WASHINGTON, D.C. - A recent resolution reached between the Consumer Financial Protection Bureau (CFPB) and American Express will cure the harms previously caused to consumers residing in Puerto Rico, the U.S. Virgin Islands and other U.S. territories. Under the agreement, American Express agreed to compensate consumers who were harmed by unequal and inferior credit card terms that occurred in these U.S. territories, compared to credit they would have received in the continental United States. Higher interest rates, stricter credit cutoffs, and less debt forgiveness harmed more than 200,000 consumers for at least a decade, according to the CFPB.

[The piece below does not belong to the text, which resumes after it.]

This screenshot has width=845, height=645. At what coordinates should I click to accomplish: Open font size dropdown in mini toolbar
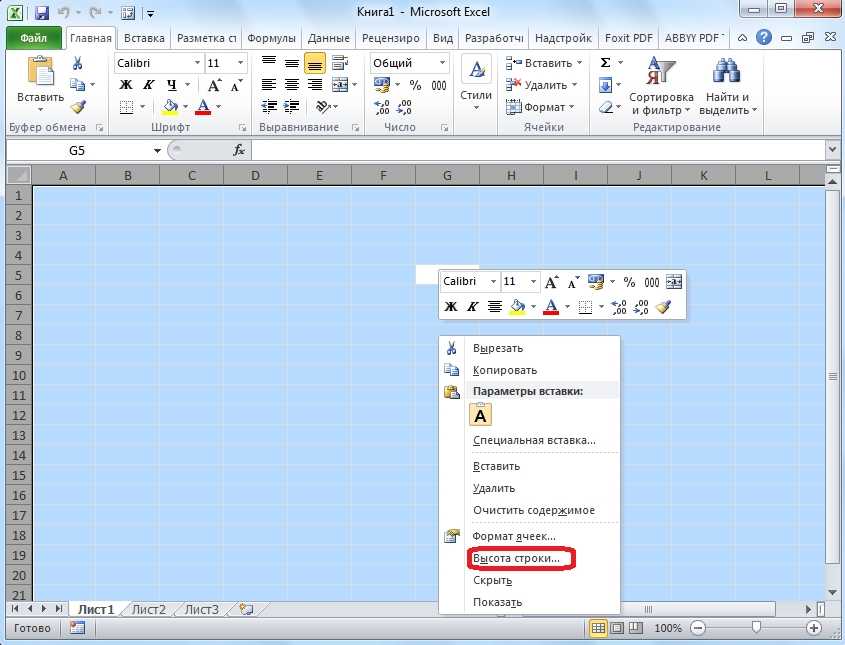532,282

CRL's Director of Latino Affairs Aracely Panameño released the following statement:
The protections afforded by the Equal Credit Opportunity Act (ECOA) apply to all consumers in continental U.S., its Territories, embassies, and military bases. Geographic location or territory of residence and language preference do not determine creditworthiness. Consumers are entitled to equal and fair access to credit. Further, in an increasing global economy, consumers indicating a Spanish-language preference should not be treated differently when it comes to credit access, fees and interest. As a worldwide leader in financial services, American Express has a duty to compensate every consumer that received unequal treatment.

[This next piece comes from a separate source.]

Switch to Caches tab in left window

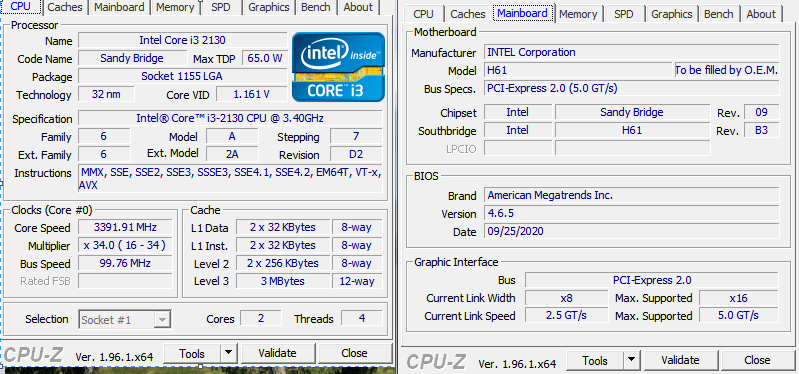pos(65,7)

The agreed compensation that will exceed $96 million will hopefully send a signal to other card issuers that may engage in similar practices that cause financial penalties by locale and/or language. Whether living in the continental United States or as part of a territory, every consumer that qualifies for a credit card should be afforded equal access and terms. Financial fairness must be more than a slogan. It should be the way financial firms treat their customers.